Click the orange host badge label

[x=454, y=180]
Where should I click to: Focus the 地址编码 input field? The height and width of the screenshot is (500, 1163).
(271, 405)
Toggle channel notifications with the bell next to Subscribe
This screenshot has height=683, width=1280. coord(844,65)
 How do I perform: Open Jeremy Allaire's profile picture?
□ □ □ □ □ □ □
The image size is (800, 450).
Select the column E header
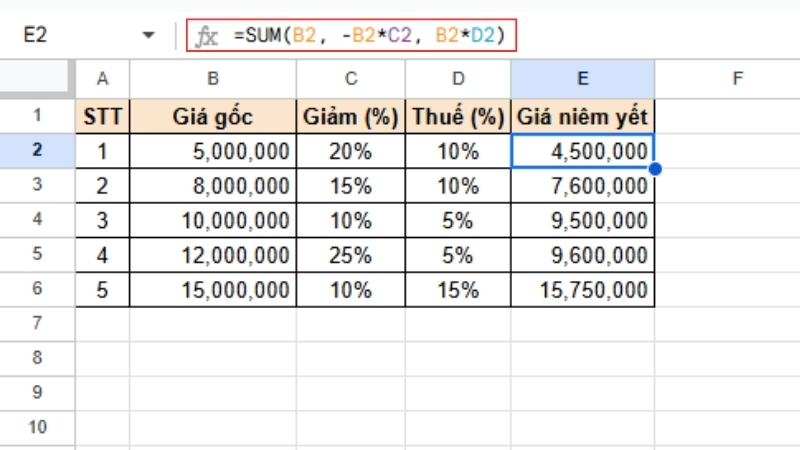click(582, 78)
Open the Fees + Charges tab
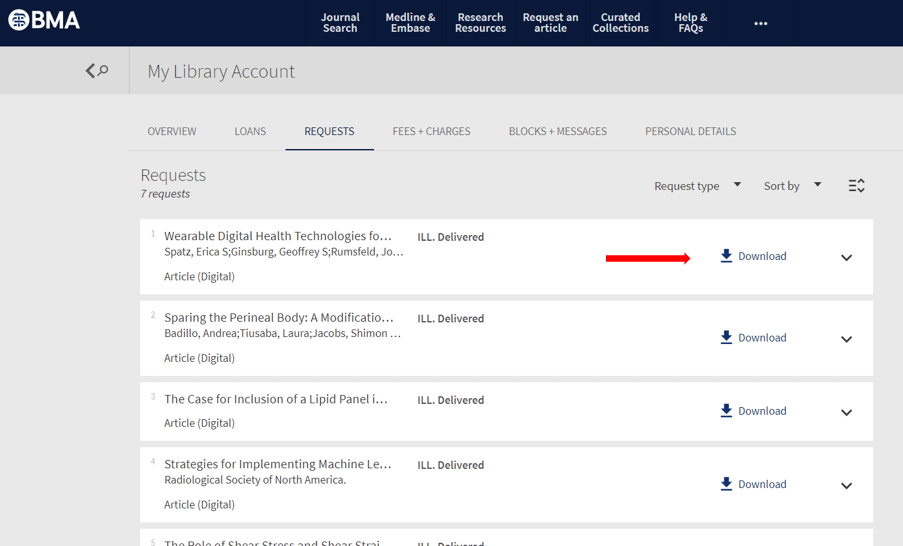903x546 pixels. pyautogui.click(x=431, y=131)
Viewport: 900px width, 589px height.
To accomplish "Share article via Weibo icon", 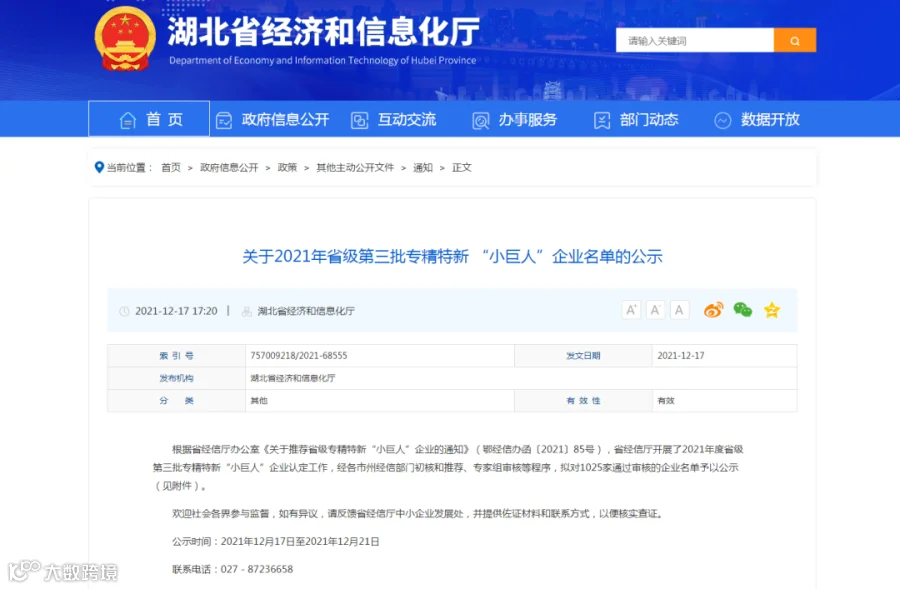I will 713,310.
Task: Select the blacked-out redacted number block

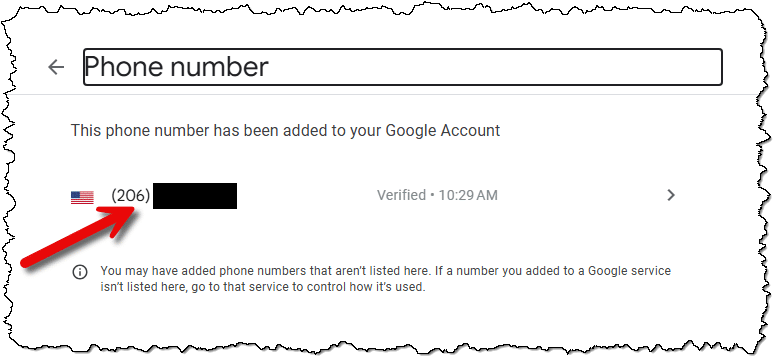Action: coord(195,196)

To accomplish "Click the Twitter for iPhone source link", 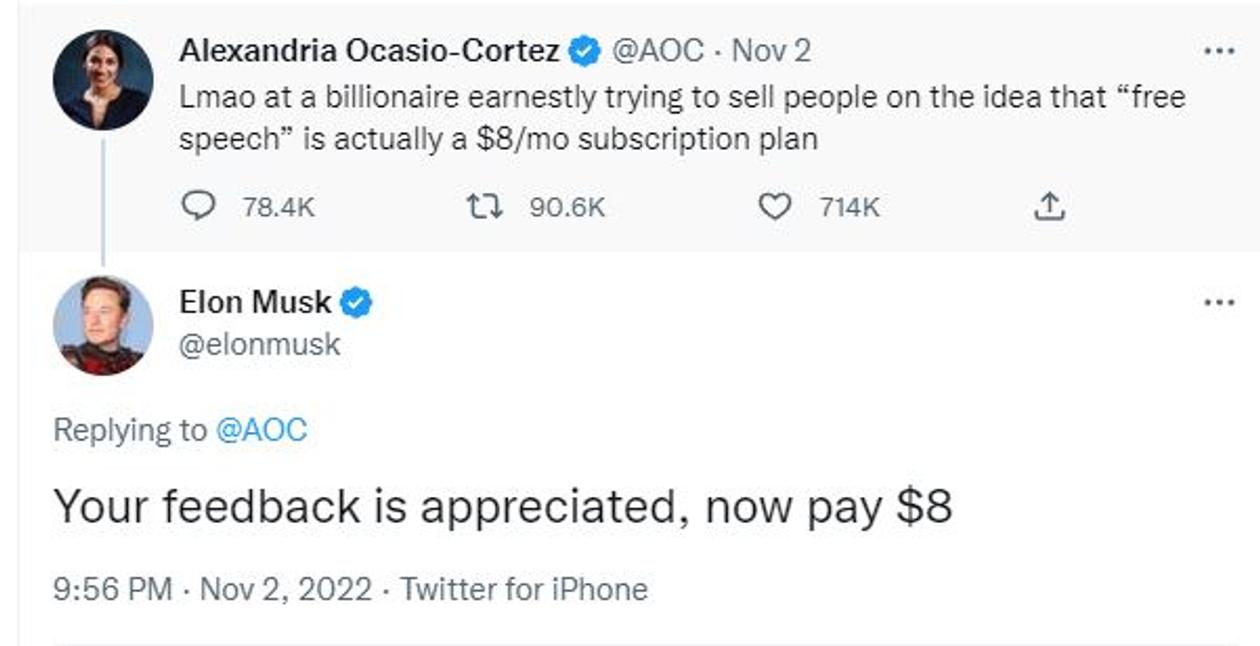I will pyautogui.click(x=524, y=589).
□ □ □ □ □ □ □
Problem description => Extract exactly and only the lines above from the line containing "Click the orange host badge label" through the line containing "How do I perform: Open", both end lines included.

Output =>
Click the orange host badge label

[x=454, y=180]
Where should I click to: Focus the 地址编码 input field? The height and width of the screenshot is (500, 1163).
(271, 405)
Toggle channel notifications with the bell next to Subscribe
This screenshot has height=683, width=1280. coord(844,65)
 How do I perform: Open Jeremy Allaire's profile picture?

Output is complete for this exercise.